Apparently, a June 2004 strategic planning document prepared for the hospital by TK Associates indicates a survey suggests that Enloe’s image in the community had suffered at the hands of “local media and the community rumor mill.” It notes, too, that “the design and condition of the medical facility and its impact on public image is a concern,” although those who were aware of the hospital’s major expansion plan “were supportive of it with only a few exceptions.”
The document even points to a clash between Chico’s easy-going lifestyle culture and the perception of the hospital as “a ‘hard-driving’ and more ‘aggressive’ work culture—'work to live vs. live to work.'”
The goal of the new task force is to develop public-relations strategies that support “Enloe’s vision of being the ‘North State’s Premier Healthcare Provider and Employer,'” according to a letter Martin sent to task force volunteers announcing the group’s first meeting, held on Sept. 29.
Enloe’s overall image in the community is positive and most respondents think it offers quality medical care, according to the Enloe documents. Respondents who have utilized EMC’s services are especially likely to have favorable impressions of the hospital.
However, there was widespread awareness of the hospital’s recent labor problems—Enloe is fighting efforts by some of its departments to unionize—as well as an indication of “a lack of pride among staff and physicians and in the community for the quality of healthcare that EMC provides.”
In addition, “internal morale was depicted as low, particularly among nursing staff.” And some respondents were confused about the hospital’s nonprofit status.
Martin and the task force are working to create a strategy to deal with these issues and negative perceptions.
The task force’s goal, says Ann Prater, Enloe’s director of public relations, is to foster community awareness of the many positive things the hospital is doing.
Martin agrees. “We need to find a way to make sure that the good side of the story is being told,” she said. The hospital is not doing an adequate job of portraying itself: “There’s a void of information which is allowing people to develop their own opinions that maybe aren’t based on facts or accurate information.”

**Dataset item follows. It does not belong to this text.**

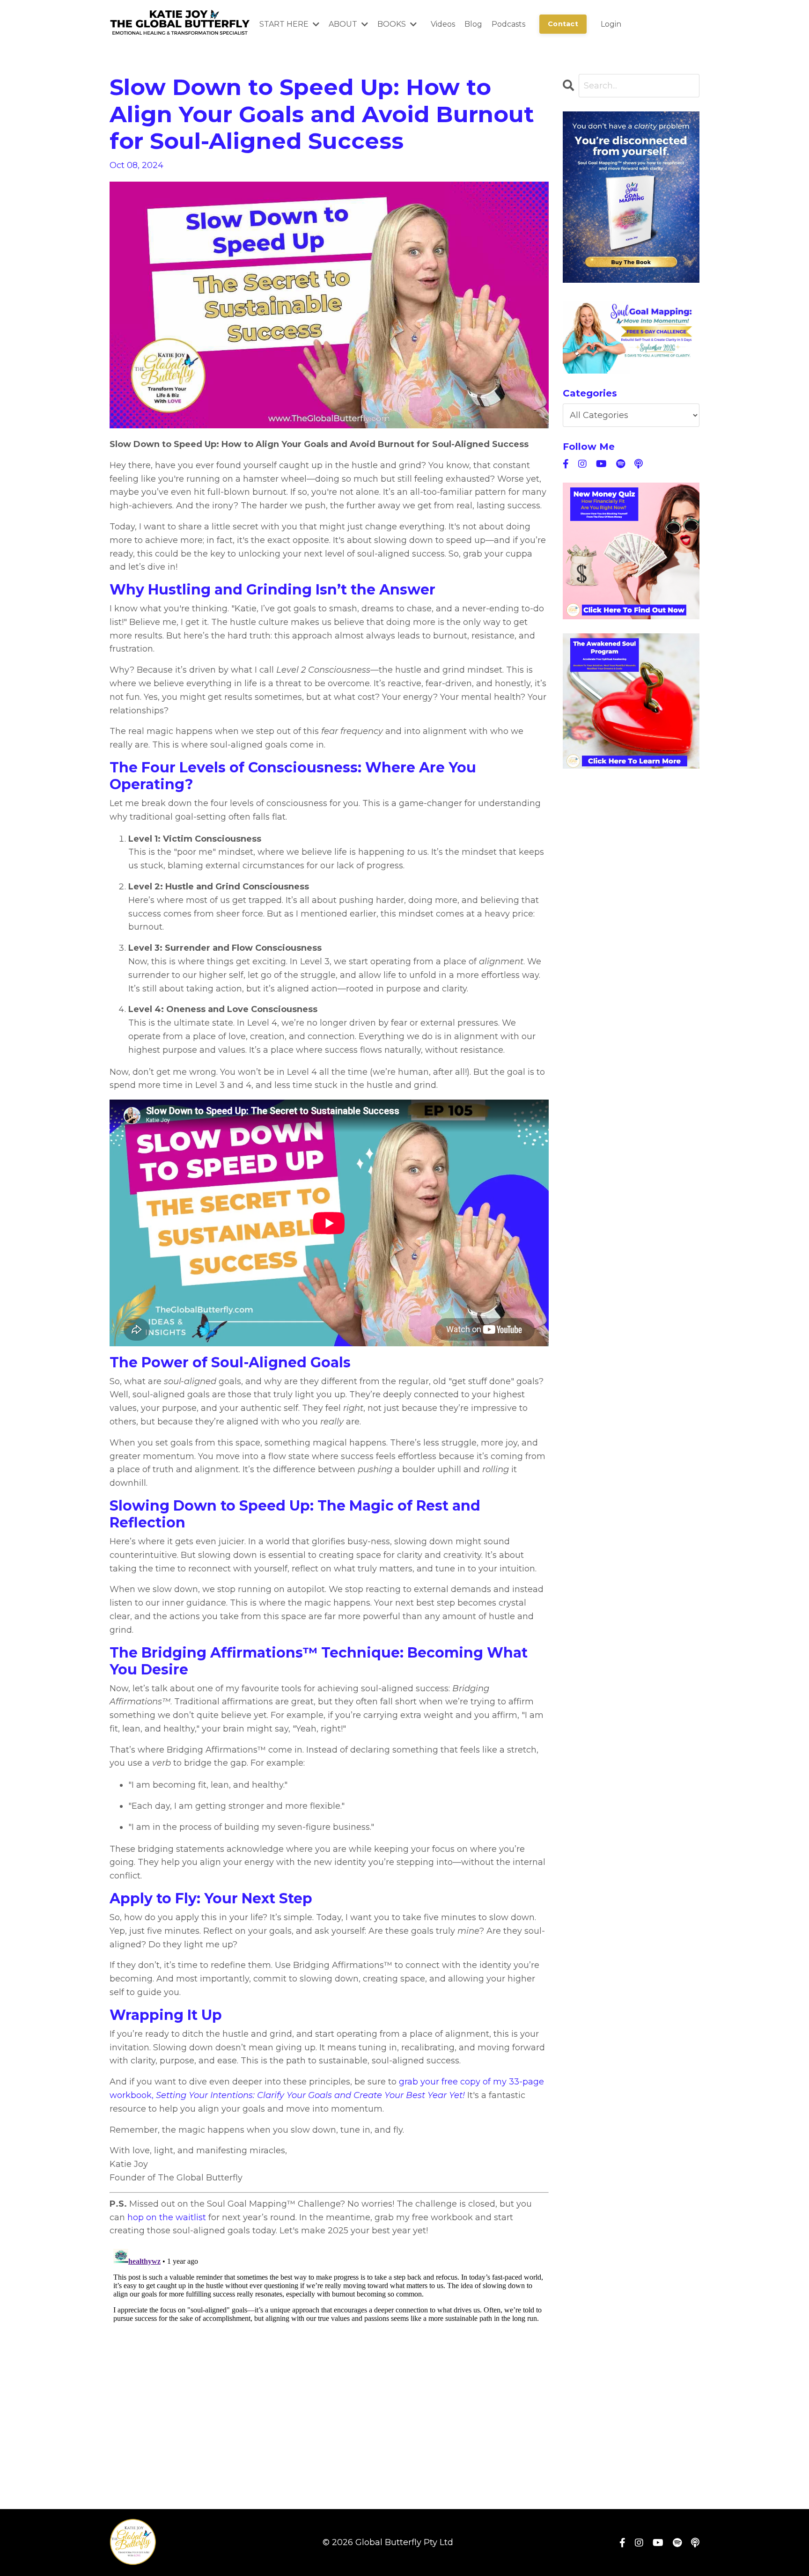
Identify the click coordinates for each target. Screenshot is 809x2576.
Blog (473, 24)
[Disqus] (329, 2362)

For example, Martin said, many people don’t realize that Enloe is nonprofit and governed by a community board. Local community members are making the decisions related to Enloe’s daily operations and planning for Enloe’s future. “Our goal is to find a way to communicate that to the public.”

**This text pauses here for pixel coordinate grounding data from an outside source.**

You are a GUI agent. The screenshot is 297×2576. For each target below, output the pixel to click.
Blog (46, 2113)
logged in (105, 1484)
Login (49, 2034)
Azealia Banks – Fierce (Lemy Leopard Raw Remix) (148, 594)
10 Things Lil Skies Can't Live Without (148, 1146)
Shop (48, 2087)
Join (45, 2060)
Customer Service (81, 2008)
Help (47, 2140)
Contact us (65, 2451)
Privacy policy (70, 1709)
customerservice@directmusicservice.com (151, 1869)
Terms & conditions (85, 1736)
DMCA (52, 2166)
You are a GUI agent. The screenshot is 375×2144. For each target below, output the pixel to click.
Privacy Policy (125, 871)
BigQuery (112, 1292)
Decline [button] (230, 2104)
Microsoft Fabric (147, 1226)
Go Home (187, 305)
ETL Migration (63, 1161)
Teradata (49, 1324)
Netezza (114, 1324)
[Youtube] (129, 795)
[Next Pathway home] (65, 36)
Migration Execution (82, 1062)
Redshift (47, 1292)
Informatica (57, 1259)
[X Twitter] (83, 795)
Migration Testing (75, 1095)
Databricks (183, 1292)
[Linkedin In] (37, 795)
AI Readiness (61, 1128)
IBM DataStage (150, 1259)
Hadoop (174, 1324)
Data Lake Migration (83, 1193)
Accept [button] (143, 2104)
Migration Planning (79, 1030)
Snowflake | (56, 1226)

Prater said that fixing the public image problem is only part of the strategic planning process. Enloe has formed a number of task forces, similar to the one headed by Martin, to address areas needing updating or improving. These include workforce engagement, business development, physician-hospital relationships and the Century Project—Enloe’s big expansion effort.

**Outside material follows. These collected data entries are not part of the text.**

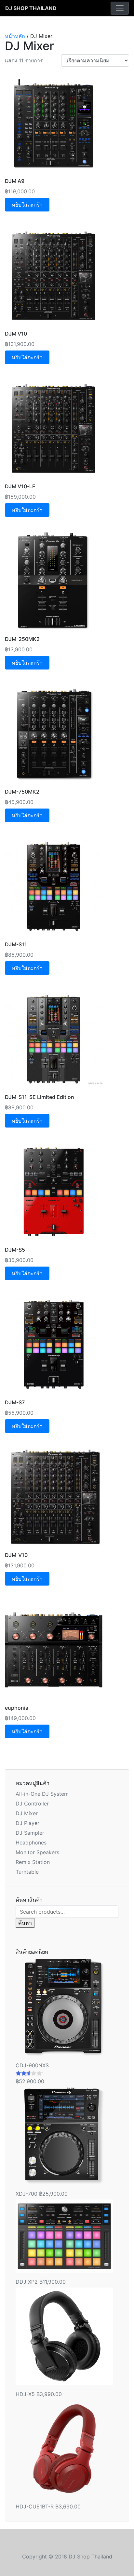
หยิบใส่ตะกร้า (27, 204)
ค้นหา (25, 1922)
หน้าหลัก (15, 36)
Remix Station (33, 1862)
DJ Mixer (27, 1813)
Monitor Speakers (37, 1852)
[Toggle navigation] (120, 8)
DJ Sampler (30, 1833)
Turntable (27, 1871)
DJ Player (27, 1823)
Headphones (31, 1842)
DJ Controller (32, 1803)
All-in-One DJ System (42, 1794)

Prater said the hospital is in the process of looking at strengths and weaknesses in these areas and making sure the organization is moving to address its weaknesses and take advantage of its strengths.
Certain to help with the image makeover is the patient safety award that the organization Health Grades gave Enloe earlier this month. The hospital was one of six in the state to receive the award, which is based on 13 patient safety indicators.
Health Grades (www.healthgrades.com) uses a star rating system in which five stars means “best,” three stars “as expected” and one means “poor.”
Besides the patient safety award Enloe was graded on another 28 categories and scored mostly “as expected.”
But in nine of the categories, it received only one star, or a poor rating. Those nine are: bowel obstruction, community-acquired pneumonia, coronary-bypass surgery, coronary-interventional procedures, heart attack, heart failure, resection/replacement of abdominal aorta, sepsis and women’s health.
While accepting the patient safety award with open arms, Prater downplayed the poor grades, saying they are based on data that are no longer relevant even though Health Grades used the same Medicare information from 2001-2003 for the patient safety award.
Prater also said she doesn’t think the star ratings can tell the whole picture.
“We spend a lot of time trying to educate the community and the media about health care," she said. "Heath care today is the most challenging environment of any industry in the entire country. We are doing the best that we can to serve our community."